Со временем в восприятии тех людей, которые были так или иначе затронуты этим процессом, безмерно усложнившаяся рыночная экономика превратилась в некий самодостаточный и саморегулирующийся механизм, существующий абсолютно независимо от реальных, в том числе и нравственных потребностей человечества.
Почти полвека назад, в 1962 году, этот феномен был сжато, но исчерпывающе описан американским социальным фантастом Клиффордом Саймаком в романе «Почти как люди». Это история о том, как некие инопланетяне, скрупулезно соблюдая законодательство Земли в области торговлей недвижимостью, чуть было не сделали бездомным все человечество. Причем не из каких-то человеконенавистнических намерений, а руководствуясь исключительно коммерческими целями.
Свои соображения по этому поводу Саймак вложил в уста престарелого владельца магазина, представителя уважаемой торговой династии из небольшого города на Среднем Западе.
«В наше время люди забыли, что такое хорошие манеры. Забыли, что такое любезность. Что такое уважение. Отвыкли думать по-доброму о своем ближнем. Деловой мир превратился в сплошные бухгалтерские операции, выполняемые машинами или людьми, очень похожими на машины своей бездумностью. В мире нет чести, нет доверия, и его этикой стала этика волчьей стаи».
Скептик обязательно заметит, что по сравнению с марксовыми обличениями «бесчеловечной природы капитализма» старик-торговец не сказал ничего нового. Но суть проблемы сегодня заключается вовсе не в том, чтобы определить, кому принадлежит приоритет констатации этой печальной реальности. И не в том, чтобы позлорадствовать по поводу очередного краха «страны желтого дьявола», сиречь Соединенных Штатов. А в том, чтобы задать себе элементарный вопрос: может ли человечество придумать себе что-то понадежнее взамен этой системы, регулярно дающей все более катастрофические сбои, после которых человеческие судьбы ломаются уже не в масштабах одной страны, а в масштабах планеты?

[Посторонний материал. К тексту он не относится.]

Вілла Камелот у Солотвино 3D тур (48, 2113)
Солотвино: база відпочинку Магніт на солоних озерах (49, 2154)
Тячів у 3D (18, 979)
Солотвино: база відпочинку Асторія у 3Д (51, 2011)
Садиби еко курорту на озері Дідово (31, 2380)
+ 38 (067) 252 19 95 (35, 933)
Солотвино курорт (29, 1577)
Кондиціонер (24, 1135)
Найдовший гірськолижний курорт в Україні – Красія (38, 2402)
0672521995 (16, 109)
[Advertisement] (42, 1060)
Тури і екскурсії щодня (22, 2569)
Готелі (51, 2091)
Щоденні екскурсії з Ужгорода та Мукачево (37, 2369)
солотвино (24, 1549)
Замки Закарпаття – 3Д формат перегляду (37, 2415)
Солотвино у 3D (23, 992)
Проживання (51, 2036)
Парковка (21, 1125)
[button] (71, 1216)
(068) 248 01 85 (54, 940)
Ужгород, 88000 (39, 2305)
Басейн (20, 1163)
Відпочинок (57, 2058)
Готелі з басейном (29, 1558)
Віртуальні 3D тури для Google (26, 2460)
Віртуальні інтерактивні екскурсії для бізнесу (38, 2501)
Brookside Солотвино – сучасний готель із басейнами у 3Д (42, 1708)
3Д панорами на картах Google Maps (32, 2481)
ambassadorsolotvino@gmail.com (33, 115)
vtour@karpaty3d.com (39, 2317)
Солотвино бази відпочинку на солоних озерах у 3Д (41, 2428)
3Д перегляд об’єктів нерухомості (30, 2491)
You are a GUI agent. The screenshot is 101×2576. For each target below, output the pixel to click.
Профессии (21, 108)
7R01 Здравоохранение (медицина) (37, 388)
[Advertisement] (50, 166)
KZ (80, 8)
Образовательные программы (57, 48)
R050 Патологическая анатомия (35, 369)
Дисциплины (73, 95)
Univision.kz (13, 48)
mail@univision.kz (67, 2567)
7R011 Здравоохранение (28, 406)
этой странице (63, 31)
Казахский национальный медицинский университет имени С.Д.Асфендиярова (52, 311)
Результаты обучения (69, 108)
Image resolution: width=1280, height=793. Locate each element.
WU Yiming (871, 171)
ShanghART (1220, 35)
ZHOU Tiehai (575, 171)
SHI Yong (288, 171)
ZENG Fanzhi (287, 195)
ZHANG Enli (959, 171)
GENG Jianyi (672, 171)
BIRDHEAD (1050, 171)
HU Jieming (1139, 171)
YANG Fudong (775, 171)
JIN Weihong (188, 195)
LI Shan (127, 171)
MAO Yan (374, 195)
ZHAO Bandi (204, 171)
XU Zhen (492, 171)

Карл Маркс умер в уверенности, что, в отличие от, скажем, Кампанеллы или Томаса Мора, он придумал вполне реалистичную формулу идеального общества. Помните? Как только человечество достигнет определенного уровня производительных сил, в силу вступят принципы коммунизма – от каждого по его способностям, каждому по его потребностям. В этой формуле всеобщего благоденствия, доступной пониманию любого люмпена, а потому безоговорочно вожделенной им, подразумевалось, так сказать, по умолчанию, что «уровню производительных сил» будет соответствовать такой уровень общественного сознания, который отвратит любого индивидуума от стремления к обладанию сразу четырьмя океанскими яхтами, к приобретению двадцати «Бентли» и «Ягуаров» или к поездкам в Куршевель в сопровождении роты длинноногих девиц.
Другими словами, Маркс искренне – и вполне логично – предполагал, что нравственный, этический компонент в коммунистическом обществе столь же важен, что и уровень развития производительных сил. Ему и в голову не могло прийти, что развитие производительных сил, а вместе с ними и новейших, немыслимых в его время технологий приведет, напротив, к нравственной деградации человечества. Той самой, о которой с безнадежной печалью говорил саймаковский герой.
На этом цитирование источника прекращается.